Budget airline Ryanair is scrapping its check-in desks at Edinburgh Airport effective Wednesday. Passengers will now need to check-in online with a £5 online charge per person, per flight. All new bookings will also be done on-line. Passengers who fail to carry their pre-printed web check-in boarding card will be charged a £40 "boarding card reissue fee".
The move comes as the no-frills carrier scraps check-in desks at airports and migrates to 100 per cent web check-in.
Stephen McNamara, of Ryanair, said: "Passengers travelling without checked in bags have already embraced our online check-in service and the extension of this service to all passengers, including those with hold luggage and those travelling with infants will allow all passengers to forever avoid check-in queues.
Ryanair is also has plans to discourage passengers from checking in luggage. Its current fee £5 fee per item of hold luggage in advance will double from 20 May, with additional bags charged at £20 each.
Extra costs which passengers unwittingly end up paying by traveling budget airlines such Ryanair have been flayed by consumer groups and the media alike. Other additional charges the airline customers are forced to pay include £5 for paying by debit card (other than Visa Electron). In February it announced that it was considering putting a £1 coin slot in the doors of its toilets.
Though the airlines sharp practices have been rapped by critics and regulatory authorities industry sources point out that the airline has grown phenomenally since its first flight in 1985 carrying 5,000 passengers to 51 million last year. They say it is the carrier that flies more passengers internationally than any other airline, making it the ''world's favourite airline'' a claim once attributed to British Airways.

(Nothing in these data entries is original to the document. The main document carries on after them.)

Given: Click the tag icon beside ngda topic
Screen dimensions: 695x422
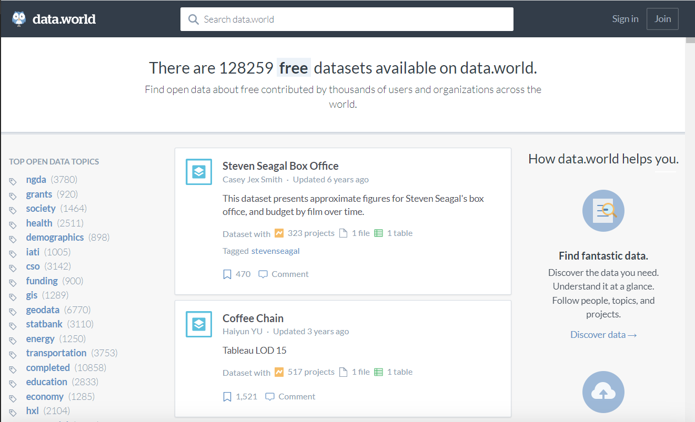Looking at the screenshot, I should coord(13,181).
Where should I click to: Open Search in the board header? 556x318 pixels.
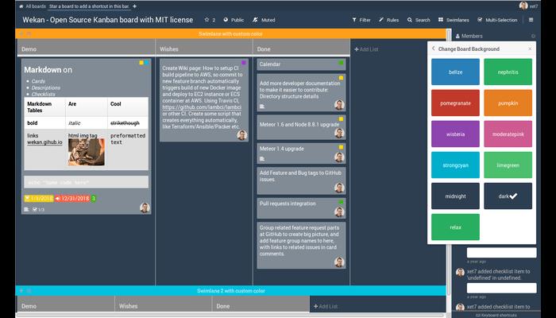419,19
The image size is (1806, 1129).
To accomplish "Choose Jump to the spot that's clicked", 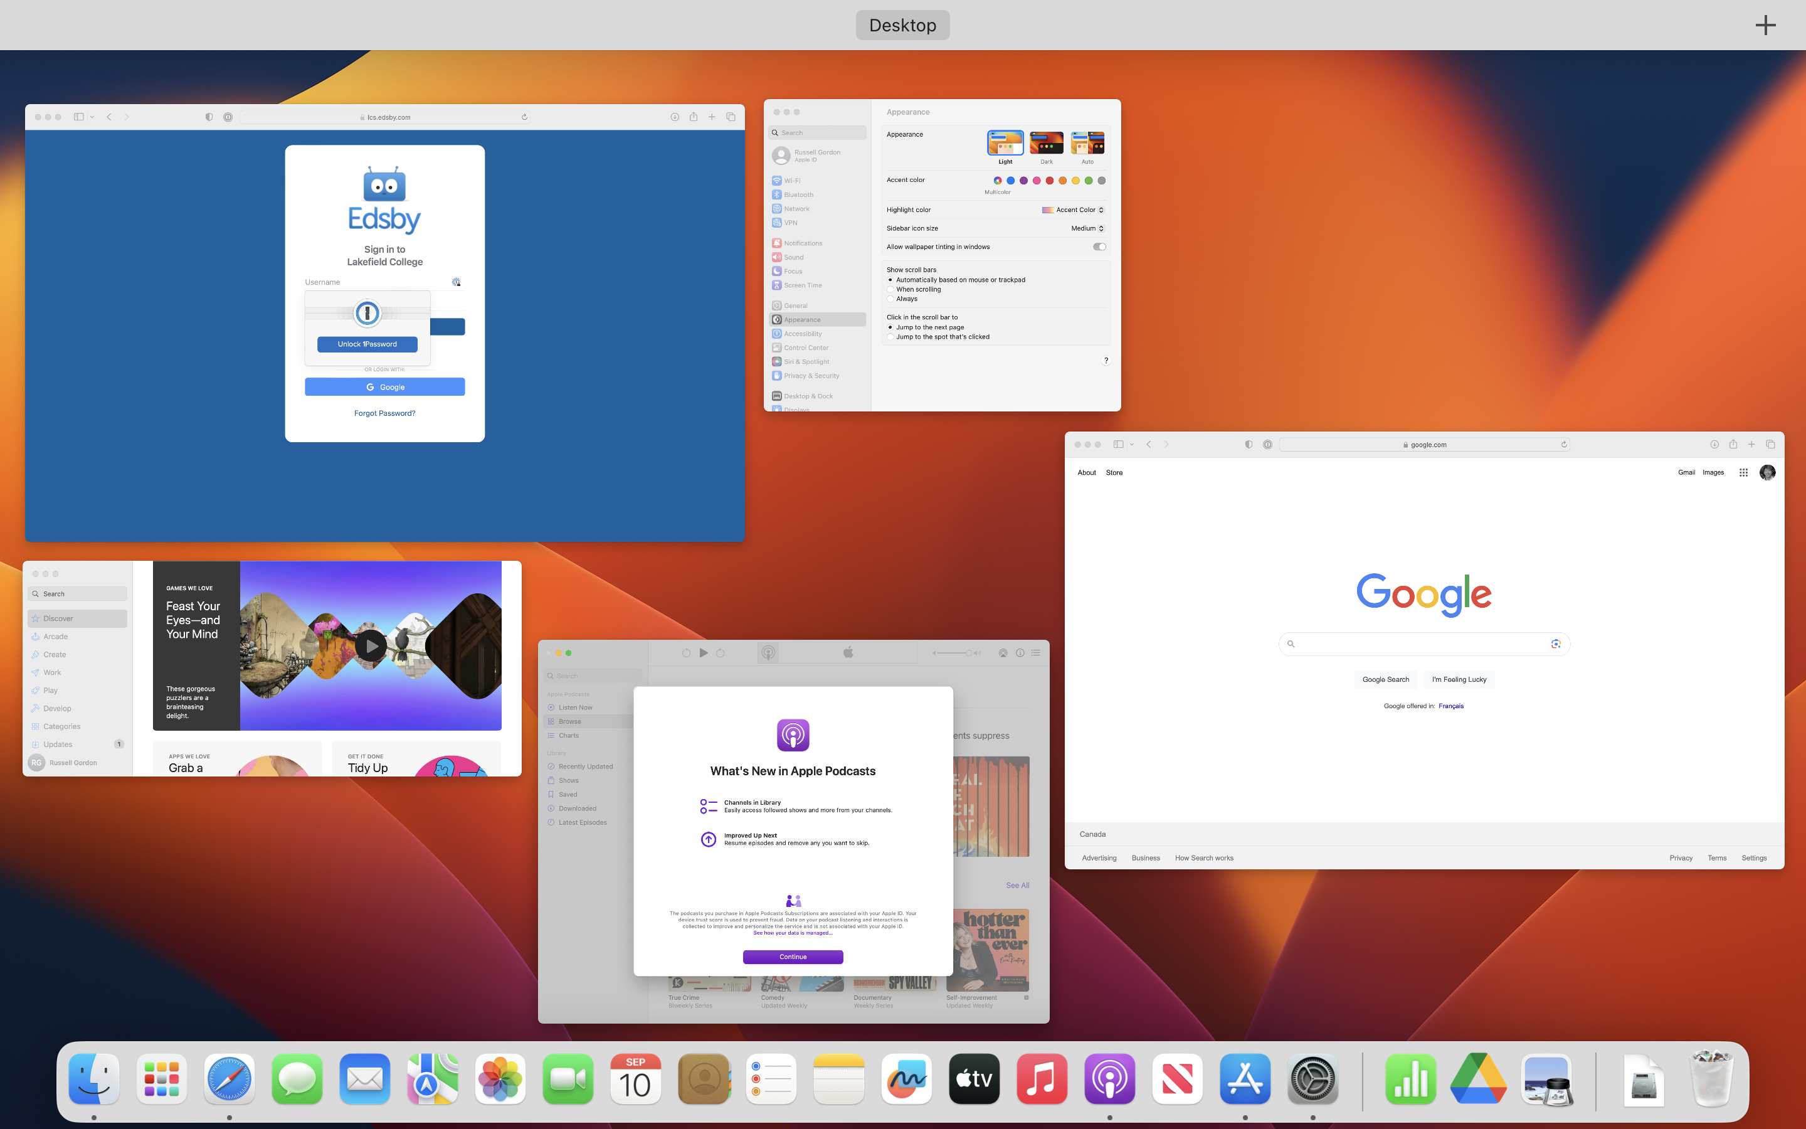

Ryanair's growth and profitability are driven by its obsession on costs, they point out. As part of its relentless drive, the airline has mooted such measures as charging passengers for using on-board toilets and fines for overweight customers. The latest move to scrap airport check-in will cut costs by £50m a year, with the savings being passed on to customers according to Michael O'Leary, the airline's controversial chief executive. In an industry that has taken a massive hit on falling demand, O'Leary believes the move would allow Ryanair to operate successfully as Europe's lowest cost, highest profit airline.